Inflation Puts Undervaluation of Assets in the Spotlight
Ultimately, inflation brings pressure on claims costs from multiple angles. Property and construction insurance claims, in particular, are exposed to higher inflation, as rebuilds and repairs are linked to the cost of materials and labor, while shortages and longer delivery times inflate business interruption (BI) values. Other lines of insurance, such as directors and officers, professional indemnity and general liability, are also susceptible to inflationary pressures through rising legal defense costs and higher settlements.
“Replacement costs more and replacement takes longer, and this means both the property damage and the business interruption loss are likely to be significantly higher,” Sepp said. “Updating insured values for all new contracts is therefore a pressing concern for insurers, brokers and insureds. If this doesn’t happen, our clients run the risk of not being fully reimbursed in the event of a loss, while insurers run the risk of underpricing exposures. The insurance market has already seen a number of claims where there has been a significant gap between the insured’s declared value and the actual replacement value.”
For example, in a claim for a commercial property destroyed in the 2021 Colorado wildfires, the rebuild value was almost twice the declared value, due to a combination of inflation, demand surge, and underinsurance.

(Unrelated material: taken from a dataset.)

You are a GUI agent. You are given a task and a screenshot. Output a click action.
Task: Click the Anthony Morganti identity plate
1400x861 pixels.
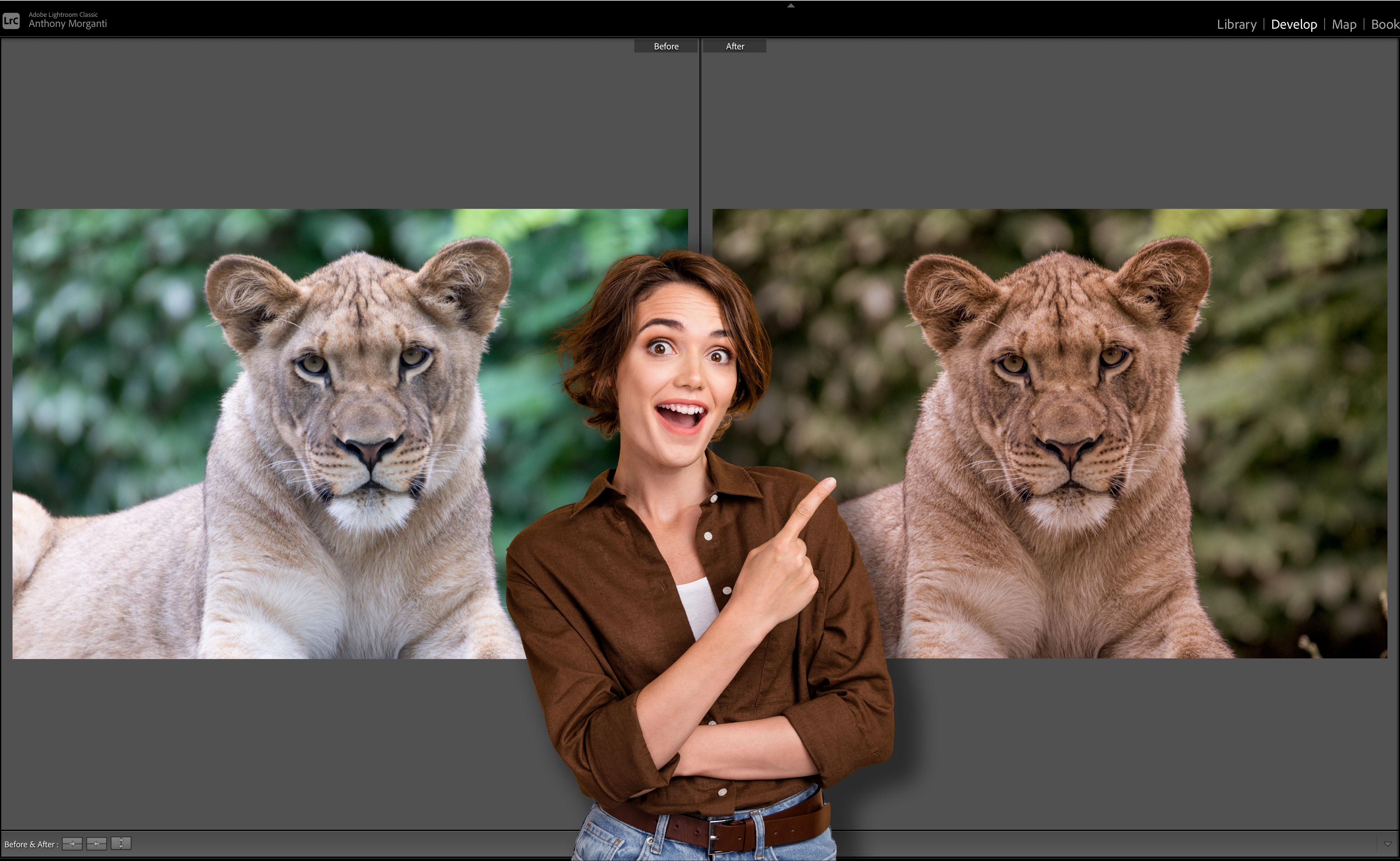coord(68,24)
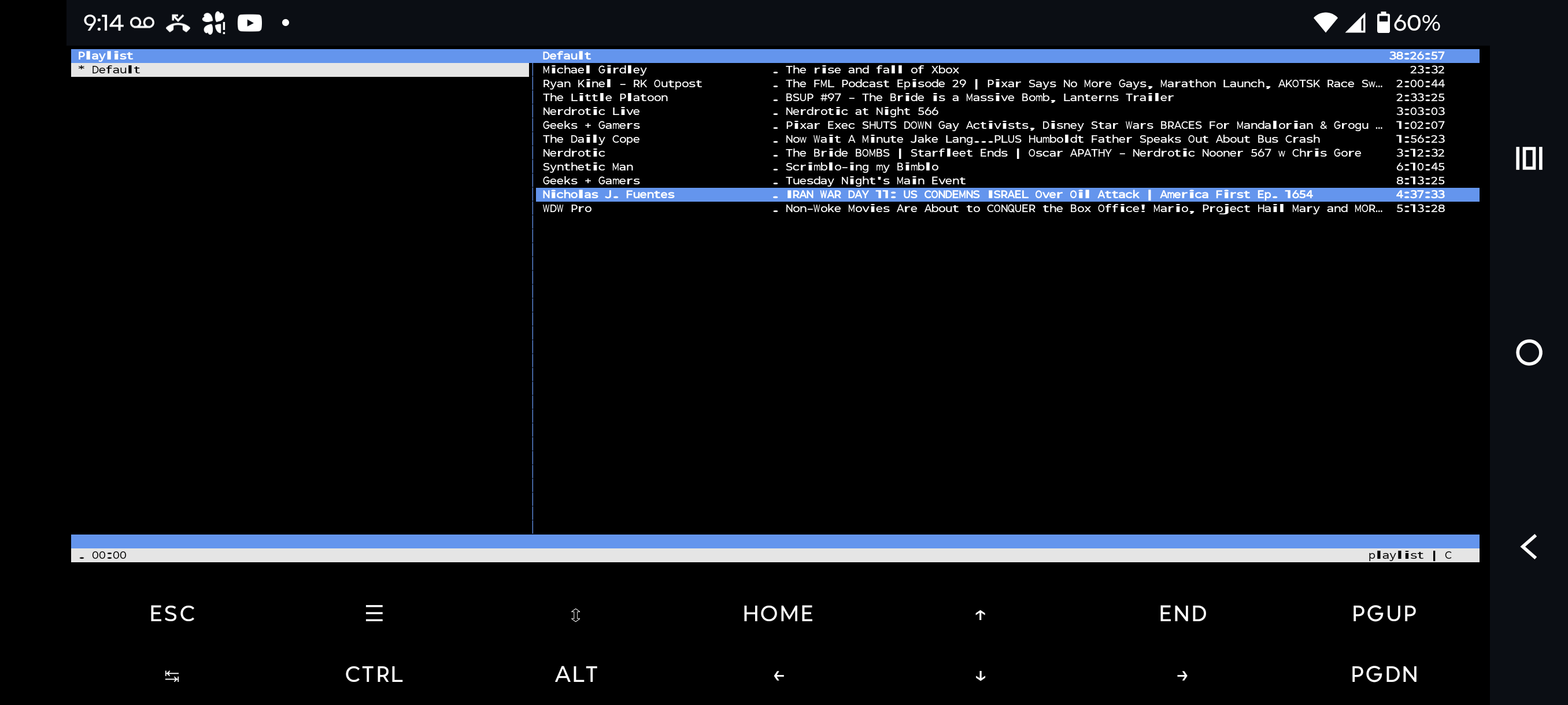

What Are the Top Causes of Business Insurance Claims?
AGCS has identified the top causes of loss for companies from more than 530,000 insurance claims in over 200 countries and territories that it has been involved with between 2017 and 2021 (typically a number of insurers provide coverage jointly considering the huge values at stake in the corporate sector). These claims have an approximate value of €88.7bn, which means that the insurance companies involved have paid out – on average – over €48mn every day for five years to cover losses.
The analysis shows that almost 75% of financial losses arise from the top 10 causes of loss, while the top three causes account for close to half (45%) of the value. Despite improvements in risk management and fire prevention, fire/explosion (excluding wildfires) is the largest single identified cause of corporate insurance losses, accounting for 21% of the value of all claims.
Natural catastrophes (15%) ranks as the second top cause of loss globally by value of claims. Collectively, the top five causes (based on more than 20,000 claims around the world) – hurricanes/tornados (29%); storm (19%); flood (14%); frost/ice/snow (9%) and earthquake/tsunami (6%) account for 77% of the value of all disaster claims. Hurricanes and tornados are the most expensive cause of loss, driven by the fact that two of the past five Atlantic hurricane seasons (2017 and 2021) now rank among the three most active and costliest on record, as well as recent record-breaking tornado activity.
Insurers are also seeing new scenarios. For example, the Texas Big Freeze in February 2021 caused huge disruption to infrastructure and manufacturing, with many companies forced into shutdowns by widespread power outages, resulting in property damage and in some large contingent business interruption (CBI) losses. This event alone is estimated to have caused economic losses up to $150 billion.
Faulty workmanship/maintenance incidents are the third top cause of loss overall (accounting for 9% by value) and are also the second most frequent driver of claims (accounting for 7% by number, ranking only behind damaged goods with 11%). Costly incidents can include collapse of building/structure/subsidence from faulty work, faulty manufacturing of products/components or incorrect design.